#### The data

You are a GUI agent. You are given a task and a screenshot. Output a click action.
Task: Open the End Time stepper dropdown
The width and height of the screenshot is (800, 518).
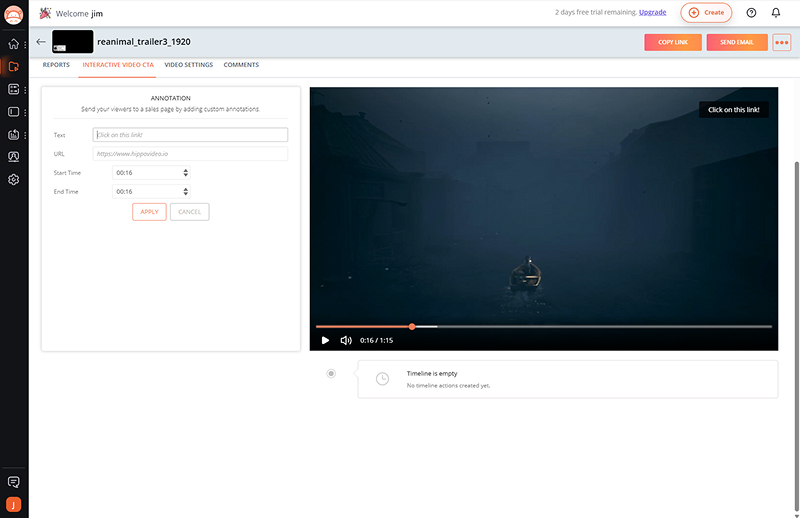coord(186,191)
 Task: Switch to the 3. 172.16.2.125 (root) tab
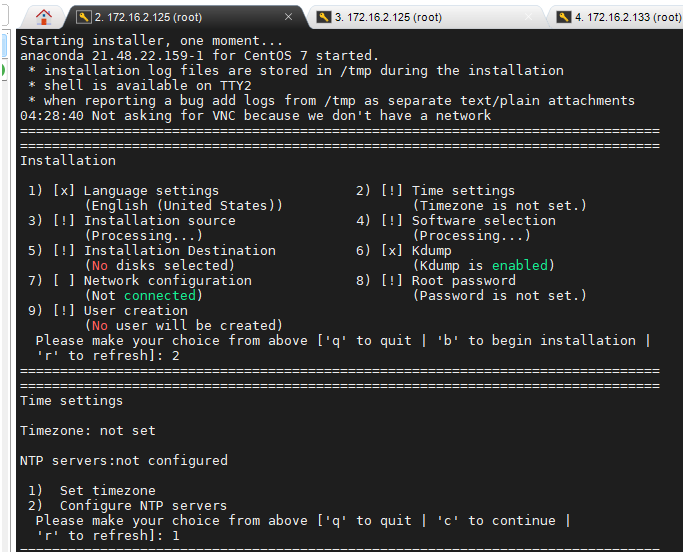pyautogui.click(x=389, y=17)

########

What to do.
When copying the records, reproduce every entry exactly and omit all pictures.

Exercise response.
You are a GUI agent. You are given a task and a screenshot. Output a click action.
Task: Open the End Time stepper dropdown
The width and height of the screenshot is (800, 518).
coord(186,191)
 Task: Switch to the 3. 172.16.2.125 (root) tab
pyautogui.click(x=389, y=17)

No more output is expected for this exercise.